- [Assignment 1]: Name every person mentioned in the passage on counselling and mental health awareness.
- [Assignment 2]: Pick up the passage on counselling and mental health awareness after its last sentence and keep writing it.

A frequent misinterpretation of looking for counselling is that only weak people or ‘losers’ do it. This could not be further from the truth. As Richard Taite, founder of Cliffside Malibu, a Drug & Alcohol Addiction treatment centre in the America, said “Not only do successful people not fear therapy, they embrace it…. Psychotherapy is a tool that creates success. Smart people use it.”

Awareness of mental health illnesses has also increased in recent years in the UK. The Mental Health Foundation (UK’s leading mental health research, policy and service improvement charity) has created the Mental Health Awareness Week. For one week each May they campaign around a specific theme. This year’s theme was anxiety, one of the leading causes of mental ill-health in the world.

British Association for Counselling and Psychotherapy (BACP)’s Governor, Dr Andrew Reeves says that the greater awareness of mental health illnesses, largely thanks to high profile people such as Alastair Campbell speaking out about it, is also relevant. "While, traditionally, things got worse and worse until the GP eventually prescribed medication, I think this growing awareness has made people much more likely to recognise and acknowledge their own mental health problems and be more proactive in seeking support at an earlier stage."

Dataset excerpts
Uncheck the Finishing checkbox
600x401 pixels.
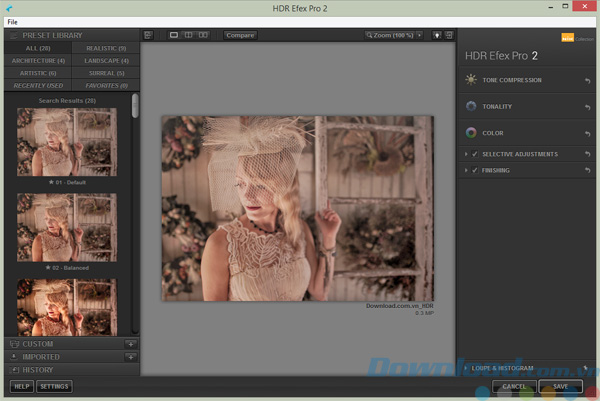coord(475,171)
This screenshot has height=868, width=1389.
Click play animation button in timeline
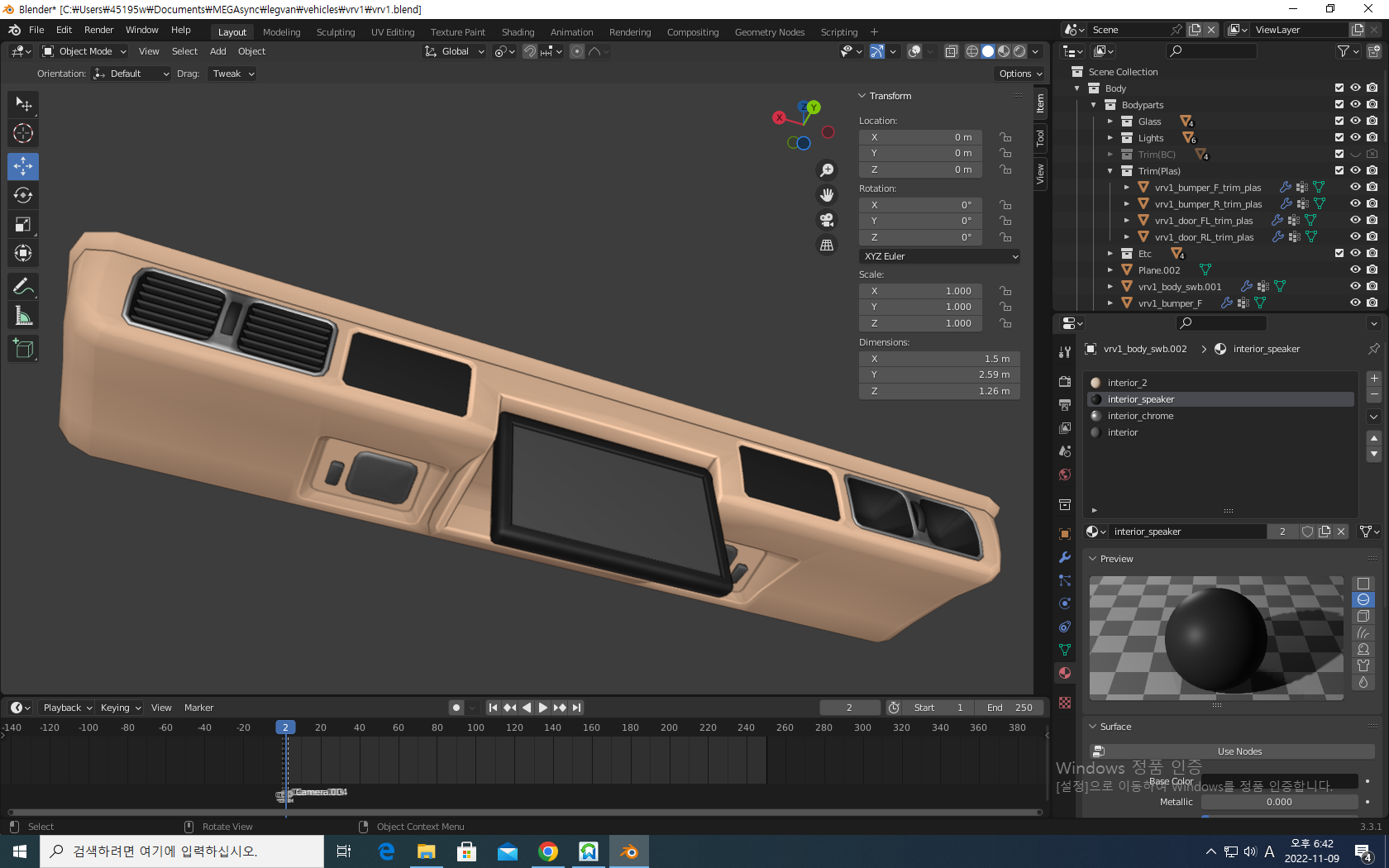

- [Output 1]: Richard Taite, Dr Andrew Reeves, Alastair Campbell

- [Output 2]:
A BACP survey carried out earlier this year has revealed that 28 per cent of Britons have consulted a counsellor or a psychotherapist, compared to just one in five people in 2010. “The significant increase in the number of people consulting a counsellor or psychotherapist is evidence that people are seeing more and more value in these extremely effective interventions” says Dr Andrew Reeves.

It makes sense to think that if you had a heart condition you would look for a cardiologist, or if you had a broken arm you would be seen by an orthopaedist. Therefore with the awareness of mental health problems increasing and the stigma around it decreasing, people in the UK might find it a bit easier to look for a counsellor or psychotherapist if they feel they can benefit from it or envisage the chance of leading a happier, less stressful life.